Task to complete ▸
If a line of the data below contains the string "each", copy it into your answer.

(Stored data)
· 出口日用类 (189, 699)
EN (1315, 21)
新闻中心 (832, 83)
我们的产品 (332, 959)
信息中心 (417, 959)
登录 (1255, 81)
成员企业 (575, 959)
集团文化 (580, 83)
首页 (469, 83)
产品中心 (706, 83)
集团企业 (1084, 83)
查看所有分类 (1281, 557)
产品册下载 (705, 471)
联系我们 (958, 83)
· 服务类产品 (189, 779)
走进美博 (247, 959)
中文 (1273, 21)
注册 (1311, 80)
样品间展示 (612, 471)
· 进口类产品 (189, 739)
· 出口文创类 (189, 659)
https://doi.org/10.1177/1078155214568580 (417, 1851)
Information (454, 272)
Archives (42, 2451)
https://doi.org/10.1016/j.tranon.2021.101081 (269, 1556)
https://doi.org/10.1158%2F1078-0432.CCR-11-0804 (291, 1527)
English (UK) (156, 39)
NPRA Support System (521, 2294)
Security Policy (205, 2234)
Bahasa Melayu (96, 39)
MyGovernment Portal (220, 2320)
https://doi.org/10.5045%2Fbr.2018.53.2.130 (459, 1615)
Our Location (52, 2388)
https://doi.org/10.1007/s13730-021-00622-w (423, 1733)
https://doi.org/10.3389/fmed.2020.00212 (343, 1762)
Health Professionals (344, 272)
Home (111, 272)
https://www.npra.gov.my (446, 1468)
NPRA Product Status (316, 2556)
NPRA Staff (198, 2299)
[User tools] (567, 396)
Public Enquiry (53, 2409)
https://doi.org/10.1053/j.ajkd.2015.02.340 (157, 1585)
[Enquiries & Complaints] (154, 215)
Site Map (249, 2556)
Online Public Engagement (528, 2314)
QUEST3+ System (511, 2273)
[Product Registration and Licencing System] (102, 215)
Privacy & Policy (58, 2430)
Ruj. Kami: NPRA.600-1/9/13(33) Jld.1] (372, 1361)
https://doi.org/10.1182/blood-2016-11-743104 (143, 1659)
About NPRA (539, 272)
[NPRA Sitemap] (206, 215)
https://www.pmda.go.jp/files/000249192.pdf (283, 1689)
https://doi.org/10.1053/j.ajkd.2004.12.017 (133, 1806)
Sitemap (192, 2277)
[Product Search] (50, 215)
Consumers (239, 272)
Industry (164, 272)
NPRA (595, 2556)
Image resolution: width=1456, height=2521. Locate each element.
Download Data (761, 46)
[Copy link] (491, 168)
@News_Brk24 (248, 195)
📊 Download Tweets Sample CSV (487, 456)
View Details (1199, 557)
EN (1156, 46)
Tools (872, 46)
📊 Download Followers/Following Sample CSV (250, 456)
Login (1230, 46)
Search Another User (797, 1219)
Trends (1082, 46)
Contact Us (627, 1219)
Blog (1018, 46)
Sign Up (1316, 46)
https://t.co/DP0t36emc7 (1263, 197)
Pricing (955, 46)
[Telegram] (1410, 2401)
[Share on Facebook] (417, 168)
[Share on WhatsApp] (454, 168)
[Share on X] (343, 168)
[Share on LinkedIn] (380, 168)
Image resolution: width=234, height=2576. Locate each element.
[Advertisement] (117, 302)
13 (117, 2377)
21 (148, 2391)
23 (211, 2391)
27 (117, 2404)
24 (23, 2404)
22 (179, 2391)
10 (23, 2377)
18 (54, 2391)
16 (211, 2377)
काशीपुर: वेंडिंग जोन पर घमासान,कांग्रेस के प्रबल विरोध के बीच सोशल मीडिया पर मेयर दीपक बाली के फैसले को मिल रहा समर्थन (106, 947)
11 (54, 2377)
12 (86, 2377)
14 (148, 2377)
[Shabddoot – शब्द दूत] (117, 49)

Answer below ▸
Image resolution: width=1456, height=2521. Locate each element.
Image resolution: width=234, height=2576. Locate each element.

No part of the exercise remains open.